Please reproduce all of the records below without changing anything.

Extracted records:
-- START --

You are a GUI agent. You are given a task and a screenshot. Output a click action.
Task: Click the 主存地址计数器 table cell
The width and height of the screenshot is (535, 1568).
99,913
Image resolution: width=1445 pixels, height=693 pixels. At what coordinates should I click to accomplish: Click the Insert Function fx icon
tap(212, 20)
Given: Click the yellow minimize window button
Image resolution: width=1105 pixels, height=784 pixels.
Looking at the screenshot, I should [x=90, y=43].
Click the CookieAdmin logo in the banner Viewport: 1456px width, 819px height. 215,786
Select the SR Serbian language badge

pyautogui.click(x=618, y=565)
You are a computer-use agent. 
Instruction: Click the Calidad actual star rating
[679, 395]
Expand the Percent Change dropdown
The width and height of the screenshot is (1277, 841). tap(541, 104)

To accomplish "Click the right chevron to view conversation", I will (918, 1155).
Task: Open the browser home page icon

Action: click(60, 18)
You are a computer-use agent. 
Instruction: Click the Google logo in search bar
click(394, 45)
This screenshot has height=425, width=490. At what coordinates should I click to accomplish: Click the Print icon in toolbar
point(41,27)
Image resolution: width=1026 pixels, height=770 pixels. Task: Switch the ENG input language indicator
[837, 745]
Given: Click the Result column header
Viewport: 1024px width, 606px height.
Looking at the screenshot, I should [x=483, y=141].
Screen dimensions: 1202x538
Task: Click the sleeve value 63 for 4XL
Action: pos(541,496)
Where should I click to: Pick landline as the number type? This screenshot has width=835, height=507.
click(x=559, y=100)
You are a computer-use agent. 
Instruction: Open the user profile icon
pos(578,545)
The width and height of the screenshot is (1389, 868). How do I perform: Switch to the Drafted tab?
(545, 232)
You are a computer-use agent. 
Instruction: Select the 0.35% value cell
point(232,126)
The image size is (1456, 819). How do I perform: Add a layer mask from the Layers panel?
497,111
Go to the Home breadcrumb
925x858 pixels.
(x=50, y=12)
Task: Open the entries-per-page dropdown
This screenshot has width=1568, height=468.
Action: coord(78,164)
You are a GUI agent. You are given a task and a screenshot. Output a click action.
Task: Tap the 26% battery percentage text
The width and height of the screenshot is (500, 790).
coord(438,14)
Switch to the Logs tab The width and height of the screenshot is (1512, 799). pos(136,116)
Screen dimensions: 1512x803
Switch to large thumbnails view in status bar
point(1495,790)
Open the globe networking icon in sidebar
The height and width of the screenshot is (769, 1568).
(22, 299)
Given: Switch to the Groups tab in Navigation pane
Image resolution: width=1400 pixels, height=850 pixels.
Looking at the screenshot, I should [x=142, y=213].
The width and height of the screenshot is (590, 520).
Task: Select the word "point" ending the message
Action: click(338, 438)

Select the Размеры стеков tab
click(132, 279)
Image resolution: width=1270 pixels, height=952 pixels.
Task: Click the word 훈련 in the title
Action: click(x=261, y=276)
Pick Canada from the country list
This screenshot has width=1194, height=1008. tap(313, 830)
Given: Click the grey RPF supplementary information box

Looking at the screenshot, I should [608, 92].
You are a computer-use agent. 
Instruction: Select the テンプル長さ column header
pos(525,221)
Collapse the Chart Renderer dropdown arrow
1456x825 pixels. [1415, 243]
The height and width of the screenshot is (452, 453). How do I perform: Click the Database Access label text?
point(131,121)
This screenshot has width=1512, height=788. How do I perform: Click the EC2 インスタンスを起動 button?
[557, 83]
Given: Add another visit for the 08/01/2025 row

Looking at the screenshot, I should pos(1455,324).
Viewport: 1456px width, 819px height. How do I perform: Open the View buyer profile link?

-- END --

▶ Written solution
You are a GUI agent. You are given a task and a screenshot. Output a click action.
Task: Click the 主存地址计数器 table cell
The width and height of the screenshot is (535, 1568).
99,913
Image resolution: width=1445 pixels, height=693 pixels. At what coordinates should I click to accomplish: Click the Insert Function fx icon
tap(212, 20)
Given: Click the yellow minimize window button
Image resolution: width=1105 pixels, height=784 pixels.
Looking at the screenshot, I should [x=90, y=43].
Click the CookieAdmin logo in the banner Viewport: 1456px width, 819px height. 215,786
Select the SR Serbian language badge

pyautogui.click(x=618, y=565)
You are a computer-use agent. 
Instruction: Click the Calidad actual star rating
[679, 395]
Expand the Percent Change dropdown
The width and height of the screenshot is (1277, 841). tap(541, 104)

To accomplish "Click the right chevron to view conversation", I will (918, 1155).
Task: Open the browser home page icon

Action: click(60, 18)
You are a computer-use agent. 
Instruction: Click the Google logo in search bar
click(394, 45)
This screenshot has height=425, width=490. At what coordinates should I click to accomplish: Click the Print icon in toolbar
point(41,27)
Image resolution: width=1026 pixels, height=770 pixels. Task: Switch the ENG input language indicator
[837, 745]
Given: Click the Result column header
Viewport: 1024px width, 606px height.
Looking at the screenshot, I should [x=483, y=141].
Screen dimensions: 1202x538
Task: Click the sleeve value 63 for 4XL
Action: pos(541,496)
Where should I click to: Pick landline as the number type? This screenshot has width=835, height=507.
click(x=559, y=100)
You are a computer-use agent. 
Instruction: Open the user profile icon
pos(578,545)
The width and height of the screenshot is (1389, 868). How do I perform: Switch to the Drafted tab?
(545, 232)
You are a computer-use agent. 
Instruction: Select the 0.35% value cell
point(232,126)
The image size is (1456, 819). How do I perform: Add a layer mask from the Layers panel?
497,111
Go to the Home breadcrumb
925x858 pixels.
(x=50, y=12)
Task: Open the entries-per-page dropdown
This screenshot has width=1568, height=468.
Action: coord(78,164)
You are a GUI agent. You are given a task and a screenshot. Output a click action.
Task: Tap the 26% battery percentage text
The width and height of the screenshot is (500, 790).
coord(438,14)
Switch to the Logs tab The width and height of the screenshot is (1512, 799). pos(136,116)
Screen dimensions: 1512x803
Switch to large thumbnails view in status bar
point(1495,790)
Open the globe networking icon in sidebar
The height and width of the screenshot is (769, 1568).
(22, 299)
Given: Switch to the Groups tab in Navigation pane
Image resolution: width=1400 pixels, height=850 pixels.
Looking at the screenshot, I should [x=142, y=213].
The width and height of the screenshot is (590, 520).
Task: Select the word "point" ending the message
Action: click(338, 438)

Select the Размеры стеков tab
click(132, 279)
Image resolution: width=1270 pixels, height=952 pixels.
Task: Click the word 훈련 in the title
Action: click(x=261, y=276)
Pick Canada from the country list
This screenshot has width=1194, height=1008. tap(313, 830)
Given: Click the grey RPF supplementary information box

Looking at the screenshot, I should [608, 92].
You are a computer-use agent. 
Instruction: Select the テンプル長さ column header
pos(525,221)
Collapse the Chart Renderer dropdown arrow
1456x825 pixels. [1415, 243]
The height and width of the screenshot is (452, 453). How do I perform: Click the Database Access label text?
point(131,121)
This screenshot has width=1512, height=788. How do I perform: Click the EC2 インスタンスを起動 button?
[557, 83]
Given: Add another visit for the 08/01/2025 row

Looking at the screenshot, I should pos(1455,324).
Viewport: 1456px width, 819px height. How do I perform: Open the View buyer profile link?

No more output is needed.